MemGPT can only use one storage backend at a time. If you switch from local to database storage, you will need to re-load data and start agents from scratch. We currently do not support migrating between storage backends.

MemGPT supports both local and database storage for archival memory. You can configure which storage backend to use via memgpt configure. For larger datasets, we recommend using a database backend.

Local

MemGPT will default to using local storage (saved at ~/.memgpt/archival/ for loaded data sources, and ~/.memgpt/agents/ for agent storage).

Postgres

In order to use the Postgres backend, you must have a running Postgres database that MemGPT can write to. You can enable the Postgres backend by running memgpt configure and selecting postgres for archival storage, which will then prompt for the database URI (e.g. postgresql+pg8000://<USER>:<PASSWORD>@<IP>:5432/<DB_NAME>). To enable the Postgres backend, make sure to install the required dependencies with:

pip install 'pymemgpt[postgres]'

Running Postgres

To run the Postgres backend, you will need a URI to a Postgres database that supports pgvector. Follow these steps to set up and run your Postgres server easily with Docker:

  1. Install Docker

  2. Give the run_postgres.sh script permissions to execute:

chmod +x db/run_postgres.sh
  1. Configure the environment for pgvector.
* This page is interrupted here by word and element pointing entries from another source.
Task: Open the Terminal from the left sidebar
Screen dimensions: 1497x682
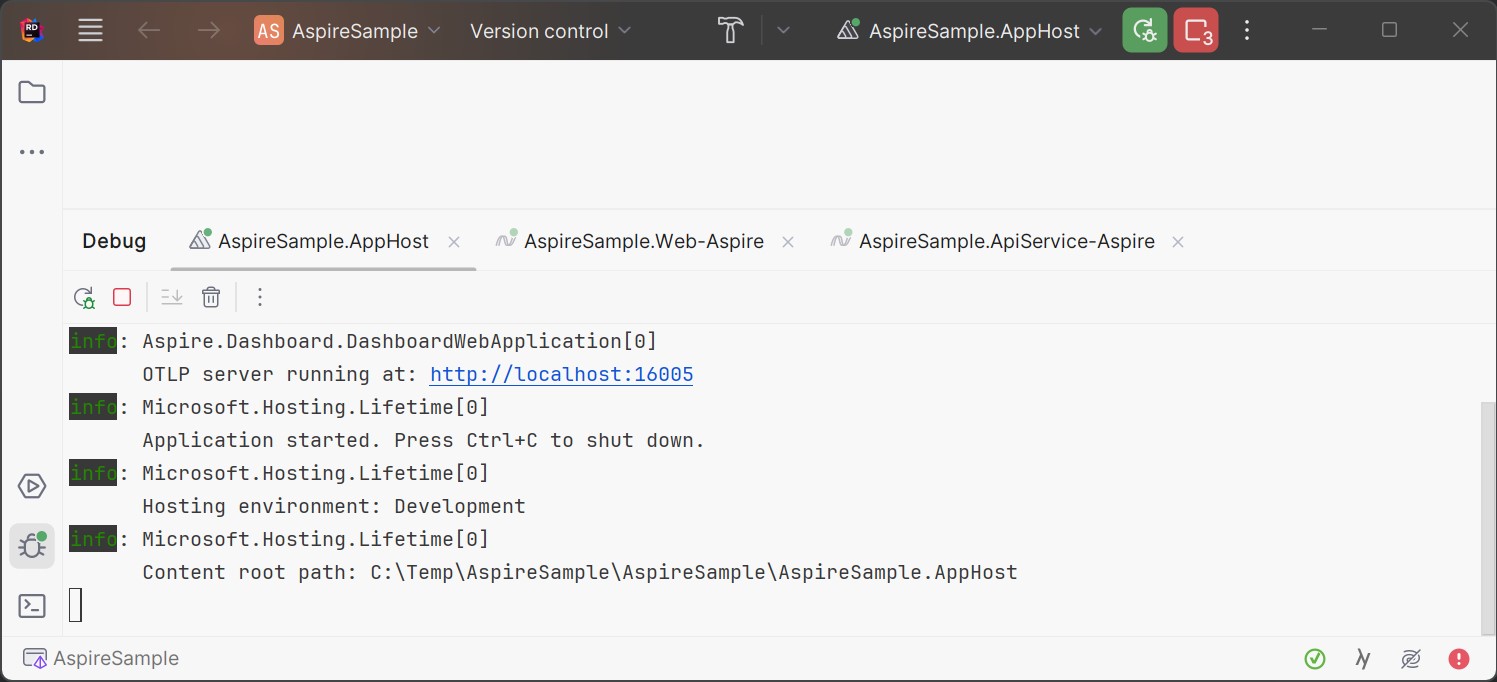Action: click(31, 606)
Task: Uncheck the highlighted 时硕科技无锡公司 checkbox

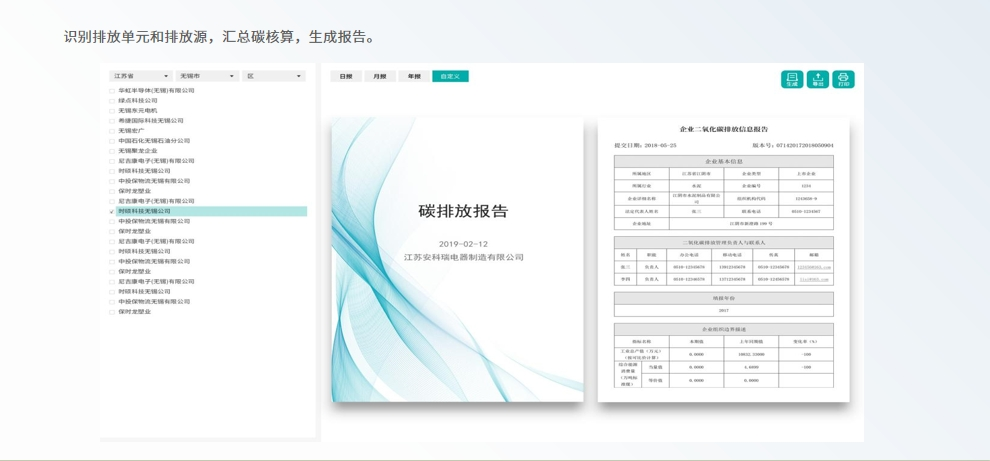Action: click(112, 211)
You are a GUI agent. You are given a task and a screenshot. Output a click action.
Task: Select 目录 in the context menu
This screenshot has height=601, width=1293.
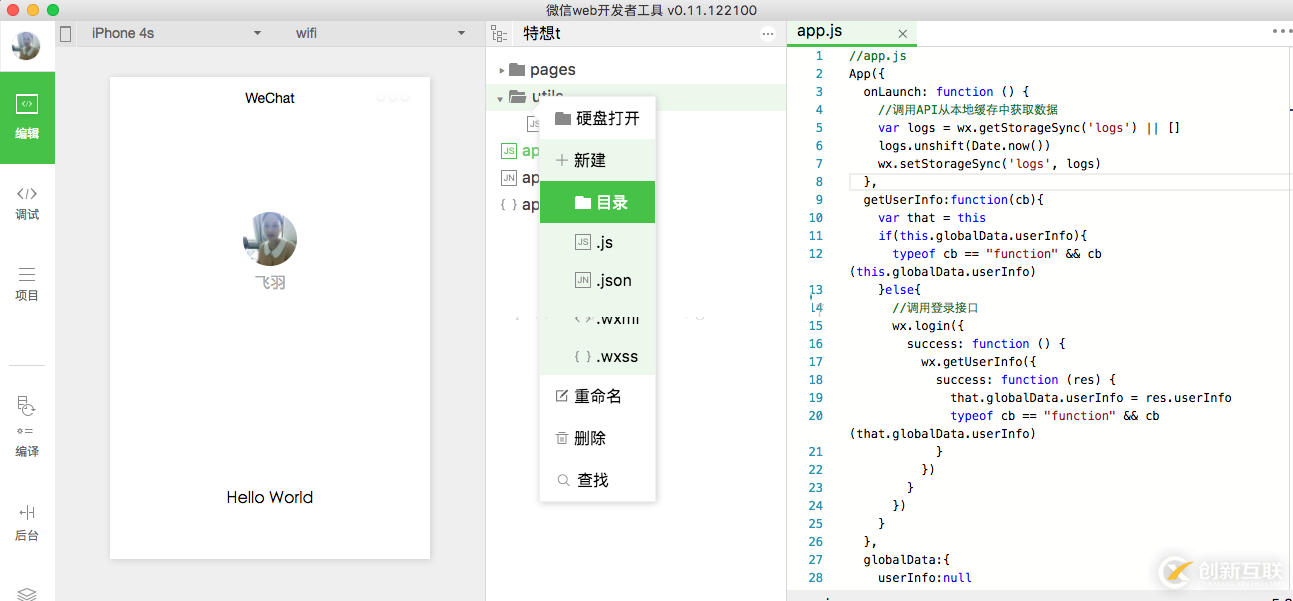coord(598,202)
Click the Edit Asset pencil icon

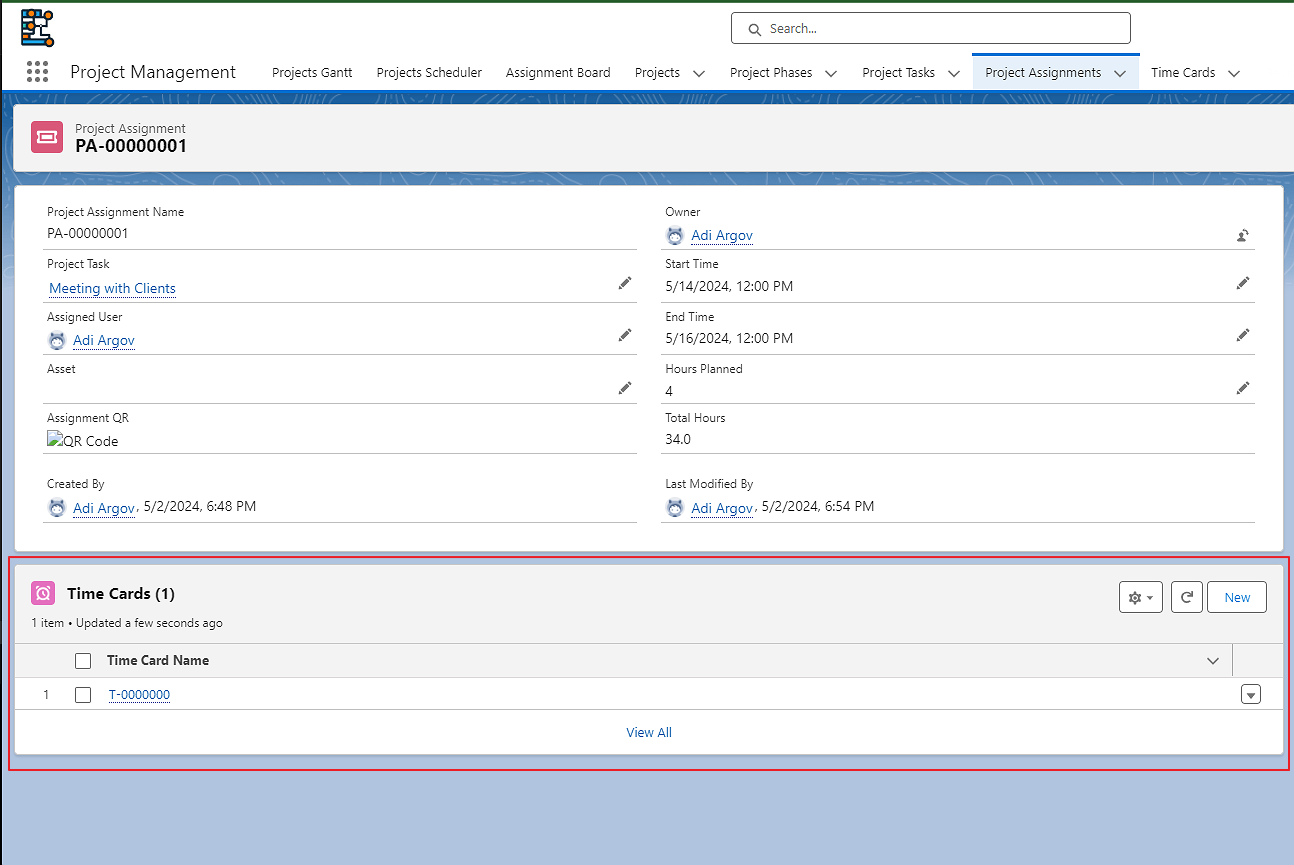click(624, 388)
You can either:

    • Add the following line to your shell profile (e.g., ~/.bashrc, ~/.zshrc):

      export PGVECTOR_TEST_DB_URL=postgresql+pg8000://memgpt:memgpt@localhost:8888/memgpt
      
    • Or create a .env file in the root project directory with:

      PGVECTOR_TEST_DB_URL=postgresql+pg8000://memgpt:memgpt@localhost:8888/memgpt
      
  2. Run the script from the root project directory:

bash db/run_postgres.sh

Note: You can either use a hosted provider or install pgvector. You do not need to do this manually if you use our Docker container, however.

Chroma

You can configure Chroma with both the HTTP and persistent storage client via memgpt configure. You will need to specify either a persistent storage path or host/port dependending on your client choice. The example below shows how to configure Chroma with local persistent storage:

? Select LLM inference provider: openai
? Override default endpoint: https://api.openai.com/v1
? Select default model (recommended: gpt-4): gpt-4
? Select embedding provider: openai
? Select default preset: memgpt_chat
? Select default persona: sam_pov
? Select default human: cs_phd
? Select storage backend for archival data: chroma
? Select chroma backend: persistent
? Enter persistent storage location: /Users/sarahwooders/.memgpt/config/chroma

LanceDB

You have to enable the LanceDB backend by running

memgpt configure

and selecting lancedb for archival storage, and database URI (e.g. ./.lancedb"), Empty archival uri is also handled and default uri is set at ./.lancedb. For more checkout lancedb docs

Milvus

To enable the Milvus backend, make sure to install the required dependencies with:

pip install 'pymemgpt[milvus]'

You can configure Milvus connection via command memgpt configure.

...
? Select storage backend for archival data: milvus
? Enter the Milvus connection URI (Default: ~/.memgpt/milvus.db): ~/.memgpt/milvus.db

You just set the URI to the local file path, e.g. ~/.memgpt/milvus.db, which will automatically invoke the local Milvus service instance through Milvus Lite.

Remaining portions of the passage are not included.